Even if they’re in different kinds of business you could still go and talk to them. Just make some connections because most jobs come from a connection. You know somebody in the company or you know somebody who knows somebody else that has a job opening.
So you really have to get out there. Start with friends and family. Don’t ask them for jobs because that’s a little obnoxious, but ask them if they know of anybody or ask them if they could look at your resume and give you some advice or help. Ask them if they know of other people who may be hiring. So just start doing that and start to get to know more people and connect and network with more people.
George: Absolutely, key point. The vast majority of jobs that people get are through some sort of networking and a lot of it is very, very informal. A friend or a friend of a friend or a relative just happens to know something, so you need to keep the network going. When you’re looking for a job let these people know because you never know. The friend of a friend may just happen to know somebody who’s looking for somebody that does the kind of things you do and, voila, you may get the interview just by a simple referral on somebody that maybe you didn’t know directly but they’re certainly willing to help you.
AJ: Exactly, it’s just so important to do that. I’m not a natural networker myself. I don’t like getting out there trying to meet people just for the sake of business or getting some kind of connection for a job. You don’t have to be super aggressive about it, but get out there and talk to people. It’s actually not so difficult to do.
If you already have a job, start getting to know people in your company who work in different areas of the company. Because if you had a problem with your current job, if it was being cut or downsized, then you might be able to jump to another department if you have connections in different parts of the company.
George: Excellent point. As long as you’re working in a company that’s a fairly decent size and there are other departments, other organizations, develop those contacts with everybody that you can because over the water cooler is how people learn about what’s going on.

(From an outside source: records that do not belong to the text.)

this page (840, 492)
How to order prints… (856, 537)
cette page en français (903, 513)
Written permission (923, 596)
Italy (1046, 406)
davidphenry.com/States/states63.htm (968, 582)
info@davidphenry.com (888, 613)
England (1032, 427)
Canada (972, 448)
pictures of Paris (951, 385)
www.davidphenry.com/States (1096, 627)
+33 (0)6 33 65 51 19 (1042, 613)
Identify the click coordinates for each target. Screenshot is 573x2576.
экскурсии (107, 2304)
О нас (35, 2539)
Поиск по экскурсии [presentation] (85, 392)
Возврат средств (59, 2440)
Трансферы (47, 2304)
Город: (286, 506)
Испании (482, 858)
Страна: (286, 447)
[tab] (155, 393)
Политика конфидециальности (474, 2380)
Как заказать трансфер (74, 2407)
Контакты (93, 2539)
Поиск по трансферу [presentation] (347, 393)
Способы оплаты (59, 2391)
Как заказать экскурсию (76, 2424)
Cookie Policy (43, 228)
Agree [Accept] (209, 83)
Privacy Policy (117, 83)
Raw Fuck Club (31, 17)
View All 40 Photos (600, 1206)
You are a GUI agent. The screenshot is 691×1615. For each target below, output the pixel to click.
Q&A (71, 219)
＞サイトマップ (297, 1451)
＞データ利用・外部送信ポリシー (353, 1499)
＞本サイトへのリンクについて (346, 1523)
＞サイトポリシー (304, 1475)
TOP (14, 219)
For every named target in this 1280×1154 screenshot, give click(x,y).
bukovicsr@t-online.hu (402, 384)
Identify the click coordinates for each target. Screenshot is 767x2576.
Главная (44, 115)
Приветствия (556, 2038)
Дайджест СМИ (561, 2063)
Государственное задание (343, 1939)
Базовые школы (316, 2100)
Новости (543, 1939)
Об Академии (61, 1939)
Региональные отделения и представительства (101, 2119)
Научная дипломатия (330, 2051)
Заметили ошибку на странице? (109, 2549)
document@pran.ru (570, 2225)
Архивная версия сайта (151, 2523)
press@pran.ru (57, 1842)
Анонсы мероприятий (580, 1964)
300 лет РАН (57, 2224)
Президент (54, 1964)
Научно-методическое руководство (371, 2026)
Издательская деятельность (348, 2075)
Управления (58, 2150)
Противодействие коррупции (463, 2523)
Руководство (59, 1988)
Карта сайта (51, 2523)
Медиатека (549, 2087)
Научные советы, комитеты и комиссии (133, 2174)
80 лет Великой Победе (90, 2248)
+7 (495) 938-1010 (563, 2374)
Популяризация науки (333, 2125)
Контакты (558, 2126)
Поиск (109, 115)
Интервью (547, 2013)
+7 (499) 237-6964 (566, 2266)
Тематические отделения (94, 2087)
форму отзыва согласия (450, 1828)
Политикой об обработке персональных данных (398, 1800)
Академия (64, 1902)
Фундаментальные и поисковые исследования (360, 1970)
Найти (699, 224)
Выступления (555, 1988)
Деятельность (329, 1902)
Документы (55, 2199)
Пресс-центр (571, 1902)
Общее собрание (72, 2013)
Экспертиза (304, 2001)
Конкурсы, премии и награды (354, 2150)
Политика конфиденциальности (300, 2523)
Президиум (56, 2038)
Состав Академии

I can tell you that I probably had four or five jobs in my life that were just because of that. That I happened to know somebody who was in an organization on a social basis and low and behold one night or afternoon they would mention that hey, my boss is looking for somebody or the manager of the department next door to me is looking for somebody, would you maybe be interested. Bingo, off we went to another job, a better job by the way.
AJ: Exactly, it’s great. It’s just a fantastic technique. So, you know, having a great resume that hooks people and then just getting out there and meeting people as much as you can.
George: Absolutely. I think that’s the key.